# [Textauszug]
Bei anderen Firmen kann man einen upload machen z.b. Bilder/Videos. Da sieht man eine Prozentanzeige, wie mach die das? Vielleicht könnte ich da ansetzen.


----------



## mihe7 (22. Okt 2018)

Was @stg (nicht stq) meinte war, dass die Endung .php nichts darüber aussagt, ob im Hintergrund nicht doch Java läuft. 



tomovic hat gesagt.:


> und Server soll es protokollieren wie weit der download ist.


Wie das funktioniert, habe ich doch geschrieben: Dein Endpoint liest die angefragte Datei stückweise ein und schickt die Daten als Antwort zum Client. Damit weißt Du zu jedem Zeitpunkt, wie viel Daten du an den Client geschickt hast.

BTW: wenn Dir Log-Dateien von Webservern reichen, kannst Du diese in der Regel entsprechend konfigurieren...


----------



## Flown (22. Okt 2018)

Wie stellst du denn deine Files bereit? Wie sieht das Servlet aus? Oder was nutzt du?


----------



## Xyz1 (22. Okt 2018)

tomovic hat gesagt.:


> php oder java, vom Prinzip egal


Nö! Java = Hilfe, php = keine Hilfe.


----------

Daten zum Auffinden von Wörtern und Elementen:
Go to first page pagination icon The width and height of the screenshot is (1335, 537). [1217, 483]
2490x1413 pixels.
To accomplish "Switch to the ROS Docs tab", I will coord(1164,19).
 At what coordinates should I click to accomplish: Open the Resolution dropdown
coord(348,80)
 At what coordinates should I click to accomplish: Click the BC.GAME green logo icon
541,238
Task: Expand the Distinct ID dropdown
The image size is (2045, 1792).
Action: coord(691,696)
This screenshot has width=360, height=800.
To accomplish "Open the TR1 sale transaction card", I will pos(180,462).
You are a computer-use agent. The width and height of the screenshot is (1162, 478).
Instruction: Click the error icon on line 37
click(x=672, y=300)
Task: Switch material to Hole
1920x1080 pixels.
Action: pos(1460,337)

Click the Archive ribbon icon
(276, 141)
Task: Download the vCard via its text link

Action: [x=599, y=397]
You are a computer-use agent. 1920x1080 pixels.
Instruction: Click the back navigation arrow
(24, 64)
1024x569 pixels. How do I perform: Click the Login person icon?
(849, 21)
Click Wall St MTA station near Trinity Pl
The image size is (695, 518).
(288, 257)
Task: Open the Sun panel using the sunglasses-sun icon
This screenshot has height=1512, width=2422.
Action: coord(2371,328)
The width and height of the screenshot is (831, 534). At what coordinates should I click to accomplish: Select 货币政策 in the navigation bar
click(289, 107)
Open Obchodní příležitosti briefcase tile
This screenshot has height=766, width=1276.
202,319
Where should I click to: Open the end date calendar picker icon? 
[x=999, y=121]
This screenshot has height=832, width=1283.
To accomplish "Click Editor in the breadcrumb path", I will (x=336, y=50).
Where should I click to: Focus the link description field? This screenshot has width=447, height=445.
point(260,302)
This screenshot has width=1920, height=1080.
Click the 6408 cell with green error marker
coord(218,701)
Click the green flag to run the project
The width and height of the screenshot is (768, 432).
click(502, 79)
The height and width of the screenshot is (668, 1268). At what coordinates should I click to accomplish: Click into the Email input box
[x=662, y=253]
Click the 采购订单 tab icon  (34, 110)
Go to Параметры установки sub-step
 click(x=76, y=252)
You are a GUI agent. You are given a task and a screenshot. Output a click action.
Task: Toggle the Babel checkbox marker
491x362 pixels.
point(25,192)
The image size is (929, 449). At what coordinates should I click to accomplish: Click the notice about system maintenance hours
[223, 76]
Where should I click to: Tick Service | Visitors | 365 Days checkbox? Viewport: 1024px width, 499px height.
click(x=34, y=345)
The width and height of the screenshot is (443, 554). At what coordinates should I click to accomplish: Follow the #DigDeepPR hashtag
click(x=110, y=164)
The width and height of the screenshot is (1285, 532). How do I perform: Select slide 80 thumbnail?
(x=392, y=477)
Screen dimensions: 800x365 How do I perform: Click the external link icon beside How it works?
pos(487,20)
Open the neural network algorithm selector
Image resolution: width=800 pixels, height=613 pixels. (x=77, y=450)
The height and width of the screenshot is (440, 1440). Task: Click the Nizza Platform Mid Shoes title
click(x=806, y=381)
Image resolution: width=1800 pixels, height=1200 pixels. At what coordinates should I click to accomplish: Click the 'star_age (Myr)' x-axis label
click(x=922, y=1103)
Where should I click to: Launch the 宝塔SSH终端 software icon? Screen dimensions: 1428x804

# [Ziel der Übung]
Schreibe aus dem Forumsauszug über den Download-Fortschritt den Abschnitt von „Bei anderen Firmen“ bis einschließlich „doch Java läuft.“ wortgetreu ab.

# [Lösung der Übung]
Bei anderen Firmen kann man einen upload machen z.b. Bilder/Videos. Da sieht man eine Prozentanzeige, wie mach die das? Vielleicht könnte ich da ansetzen.


----------



## mihe7 (22. Okt 2018)

Was @stg (nicht stq) meinte war, dass die Endung .php nichts darüber aussagt, ob im Hintergrund nicht doch Java läuft.